(Stored data entries)
|---|
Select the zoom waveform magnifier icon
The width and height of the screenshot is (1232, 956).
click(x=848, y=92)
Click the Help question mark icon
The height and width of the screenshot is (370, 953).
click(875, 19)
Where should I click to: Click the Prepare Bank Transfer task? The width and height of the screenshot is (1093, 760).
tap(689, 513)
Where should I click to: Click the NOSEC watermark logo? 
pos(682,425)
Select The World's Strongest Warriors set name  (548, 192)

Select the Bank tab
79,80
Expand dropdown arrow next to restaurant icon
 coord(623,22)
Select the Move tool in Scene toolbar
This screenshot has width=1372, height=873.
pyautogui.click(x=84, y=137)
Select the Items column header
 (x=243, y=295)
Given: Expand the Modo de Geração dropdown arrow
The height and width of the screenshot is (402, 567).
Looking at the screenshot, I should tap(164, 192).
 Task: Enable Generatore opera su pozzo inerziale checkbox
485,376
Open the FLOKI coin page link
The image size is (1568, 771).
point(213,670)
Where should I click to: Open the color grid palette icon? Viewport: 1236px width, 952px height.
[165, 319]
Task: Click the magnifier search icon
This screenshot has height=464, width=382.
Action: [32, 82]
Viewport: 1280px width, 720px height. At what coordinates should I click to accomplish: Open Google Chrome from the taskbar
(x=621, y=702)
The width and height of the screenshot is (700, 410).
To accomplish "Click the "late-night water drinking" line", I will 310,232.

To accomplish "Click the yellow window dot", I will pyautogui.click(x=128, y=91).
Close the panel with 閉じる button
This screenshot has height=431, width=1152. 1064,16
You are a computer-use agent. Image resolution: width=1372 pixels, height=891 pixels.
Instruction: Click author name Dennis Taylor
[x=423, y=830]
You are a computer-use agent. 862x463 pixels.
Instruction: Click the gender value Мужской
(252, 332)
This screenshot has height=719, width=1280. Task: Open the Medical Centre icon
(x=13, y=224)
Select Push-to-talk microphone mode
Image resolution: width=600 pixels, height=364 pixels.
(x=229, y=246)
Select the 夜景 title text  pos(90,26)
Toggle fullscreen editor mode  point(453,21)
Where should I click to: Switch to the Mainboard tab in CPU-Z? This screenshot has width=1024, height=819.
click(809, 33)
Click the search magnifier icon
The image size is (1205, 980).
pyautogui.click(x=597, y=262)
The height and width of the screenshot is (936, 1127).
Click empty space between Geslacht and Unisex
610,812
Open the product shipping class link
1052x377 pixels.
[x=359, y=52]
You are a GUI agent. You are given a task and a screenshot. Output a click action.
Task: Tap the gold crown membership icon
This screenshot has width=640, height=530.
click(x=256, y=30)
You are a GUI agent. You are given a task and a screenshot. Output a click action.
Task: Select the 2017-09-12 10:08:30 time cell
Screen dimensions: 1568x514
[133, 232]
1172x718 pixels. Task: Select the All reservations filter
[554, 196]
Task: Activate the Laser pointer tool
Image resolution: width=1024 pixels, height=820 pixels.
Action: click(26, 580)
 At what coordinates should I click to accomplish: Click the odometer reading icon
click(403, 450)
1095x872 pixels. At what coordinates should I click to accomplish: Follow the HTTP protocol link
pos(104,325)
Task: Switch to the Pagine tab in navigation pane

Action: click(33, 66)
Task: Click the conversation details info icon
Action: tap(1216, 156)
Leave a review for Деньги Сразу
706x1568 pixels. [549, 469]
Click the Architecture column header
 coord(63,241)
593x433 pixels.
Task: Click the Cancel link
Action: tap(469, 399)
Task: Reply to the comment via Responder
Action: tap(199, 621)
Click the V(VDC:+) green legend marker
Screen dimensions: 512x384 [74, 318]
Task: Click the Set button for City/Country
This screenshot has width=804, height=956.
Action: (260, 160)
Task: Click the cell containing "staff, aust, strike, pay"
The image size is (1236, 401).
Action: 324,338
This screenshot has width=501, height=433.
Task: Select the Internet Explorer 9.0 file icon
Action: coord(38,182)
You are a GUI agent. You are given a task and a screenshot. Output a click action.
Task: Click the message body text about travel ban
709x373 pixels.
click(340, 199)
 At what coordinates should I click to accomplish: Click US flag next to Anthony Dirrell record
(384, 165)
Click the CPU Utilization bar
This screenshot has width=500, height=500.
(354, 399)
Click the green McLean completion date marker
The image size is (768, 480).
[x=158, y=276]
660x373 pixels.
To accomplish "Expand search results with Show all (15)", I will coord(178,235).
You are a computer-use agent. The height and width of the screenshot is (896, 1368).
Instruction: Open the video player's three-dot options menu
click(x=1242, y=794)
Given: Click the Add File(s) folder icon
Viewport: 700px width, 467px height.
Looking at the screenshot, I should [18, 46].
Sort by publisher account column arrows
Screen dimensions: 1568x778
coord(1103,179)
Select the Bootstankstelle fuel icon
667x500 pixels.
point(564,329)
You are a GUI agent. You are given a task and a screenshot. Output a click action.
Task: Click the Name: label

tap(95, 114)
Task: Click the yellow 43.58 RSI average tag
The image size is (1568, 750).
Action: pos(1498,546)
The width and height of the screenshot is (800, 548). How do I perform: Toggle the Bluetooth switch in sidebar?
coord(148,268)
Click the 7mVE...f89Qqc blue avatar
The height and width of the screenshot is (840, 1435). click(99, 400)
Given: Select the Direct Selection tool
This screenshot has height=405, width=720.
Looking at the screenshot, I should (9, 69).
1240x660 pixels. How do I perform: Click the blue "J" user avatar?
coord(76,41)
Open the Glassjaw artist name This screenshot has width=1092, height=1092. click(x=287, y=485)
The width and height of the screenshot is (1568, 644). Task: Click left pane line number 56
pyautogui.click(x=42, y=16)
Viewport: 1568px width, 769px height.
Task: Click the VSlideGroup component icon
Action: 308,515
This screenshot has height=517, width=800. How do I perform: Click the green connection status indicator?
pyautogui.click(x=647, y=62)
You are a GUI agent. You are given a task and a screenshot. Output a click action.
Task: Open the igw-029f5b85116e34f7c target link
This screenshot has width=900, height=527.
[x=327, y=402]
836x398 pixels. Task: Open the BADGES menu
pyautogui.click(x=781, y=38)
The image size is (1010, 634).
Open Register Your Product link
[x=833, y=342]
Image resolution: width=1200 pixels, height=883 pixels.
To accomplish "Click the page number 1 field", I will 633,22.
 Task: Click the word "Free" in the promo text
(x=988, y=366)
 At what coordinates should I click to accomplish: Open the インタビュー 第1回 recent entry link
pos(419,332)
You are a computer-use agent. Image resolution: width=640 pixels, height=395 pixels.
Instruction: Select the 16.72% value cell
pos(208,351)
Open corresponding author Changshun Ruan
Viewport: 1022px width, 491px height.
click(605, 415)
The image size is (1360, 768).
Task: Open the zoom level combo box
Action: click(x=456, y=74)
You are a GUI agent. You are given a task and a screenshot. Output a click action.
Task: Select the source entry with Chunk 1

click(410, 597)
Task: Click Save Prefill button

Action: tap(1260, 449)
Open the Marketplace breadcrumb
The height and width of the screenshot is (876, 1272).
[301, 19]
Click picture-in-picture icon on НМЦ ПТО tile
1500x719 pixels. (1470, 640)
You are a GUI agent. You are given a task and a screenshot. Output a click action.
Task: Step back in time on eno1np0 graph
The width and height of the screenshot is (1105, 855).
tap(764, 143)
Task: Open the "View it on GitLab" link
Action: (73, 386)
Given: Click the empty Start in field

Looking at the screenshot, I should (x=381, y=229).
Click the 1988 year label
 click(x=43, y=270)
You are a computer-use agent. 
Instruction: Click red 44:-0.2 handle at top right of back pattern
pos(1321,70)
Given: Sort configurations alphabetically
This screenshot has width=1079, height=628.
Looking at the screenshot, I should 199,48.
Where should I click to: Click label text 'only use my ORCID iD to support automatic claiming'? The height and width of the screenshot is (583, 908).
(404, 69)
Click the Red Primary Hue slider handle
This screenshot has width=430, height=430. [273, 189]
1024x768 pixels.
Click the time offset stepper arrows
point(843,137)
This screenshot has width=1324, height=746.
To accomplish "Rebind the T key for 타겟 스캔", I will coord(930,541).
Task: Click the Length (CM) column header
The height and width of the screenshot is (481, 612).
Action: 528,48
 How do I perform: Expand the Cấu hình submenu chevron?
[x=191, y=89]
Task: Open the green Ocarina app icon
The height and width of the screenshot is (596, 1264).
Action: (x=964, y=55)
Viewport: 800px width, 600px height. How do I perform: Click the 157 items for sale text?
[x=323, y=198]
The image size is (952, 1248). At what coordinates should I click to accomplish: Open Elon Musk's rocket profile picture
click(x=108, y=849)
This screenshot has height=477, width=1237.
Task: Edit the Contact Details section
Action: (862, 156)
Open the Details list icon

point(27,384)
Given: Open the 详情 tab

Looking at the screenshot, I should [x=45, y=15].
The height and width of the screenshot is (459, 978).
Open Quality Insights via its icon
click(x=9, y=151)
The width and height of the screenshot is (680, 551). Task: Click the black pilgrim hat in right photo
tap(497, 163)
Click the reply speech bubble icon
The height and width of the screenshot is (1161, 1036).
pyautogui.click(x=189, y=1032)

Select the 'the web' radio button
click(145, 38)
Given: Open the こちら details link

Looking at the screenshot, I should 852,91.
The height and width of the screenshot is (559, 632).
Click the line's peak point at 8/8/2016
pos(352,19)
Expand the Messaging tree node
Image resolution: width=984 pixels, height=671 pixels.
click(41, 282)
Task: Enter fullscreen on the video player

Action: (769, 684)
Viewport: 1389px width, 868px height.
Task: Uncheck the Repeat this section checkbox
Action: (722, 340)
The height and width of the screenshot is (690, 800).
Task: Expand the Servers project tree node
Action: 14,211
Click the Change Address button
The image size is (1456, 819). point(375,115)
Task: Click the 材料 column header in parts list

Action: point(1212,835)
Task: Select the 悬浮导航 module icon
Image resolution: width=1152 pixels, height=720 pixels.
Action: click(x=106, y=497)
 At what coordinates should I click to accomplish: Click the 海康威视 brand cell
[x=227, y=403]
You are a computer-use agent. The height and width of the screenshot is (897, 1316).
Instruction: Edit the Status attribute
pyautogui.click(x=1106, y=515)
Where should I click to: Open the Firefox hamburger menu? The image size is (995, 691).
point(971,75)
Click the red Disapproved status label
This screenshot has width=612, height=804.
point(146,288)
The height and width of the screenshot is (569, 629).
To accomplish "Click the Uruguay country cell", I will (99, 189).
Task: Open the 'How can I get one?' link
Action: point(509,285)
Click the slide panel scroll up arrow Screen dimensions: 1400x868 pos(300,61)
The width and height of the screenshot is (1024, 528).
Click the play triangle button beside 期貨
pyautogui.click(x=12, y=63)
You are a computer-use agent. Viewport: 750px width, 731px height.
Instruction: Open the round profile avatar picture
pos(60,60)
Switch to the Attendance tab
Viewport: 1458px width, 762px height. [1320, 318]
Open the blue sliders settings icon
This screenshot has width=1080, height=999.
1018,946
|---|
YOUR GOAL — Would you retype exactly the lines above, from the line with "The image size is (1236, 401)." to the line with "Click the green McLean completion date marker", with both end lines kept and nothing more?

RESPONSE TO THIS TASK —
The image size is (1236, 401).
Action: 324,338
This screenshot has width=501, height=433.
Task: Select the Internet Explorer 9.0 file icon
Action: coord(38,182)
You are a GUI agent. You are given a task and a screenshot. Output a click action.
Task: Click the message body text about travel ban
709x373 pixels.
click(340, 199)
 At what coordinates should I click to accomplish: Click US flag next to Anthony Dirrell record
(384, 165)
Click the CPU Utilization bar
This screenshot has width=500, height=500.
(354, 399)
Click the green McLean completion date marker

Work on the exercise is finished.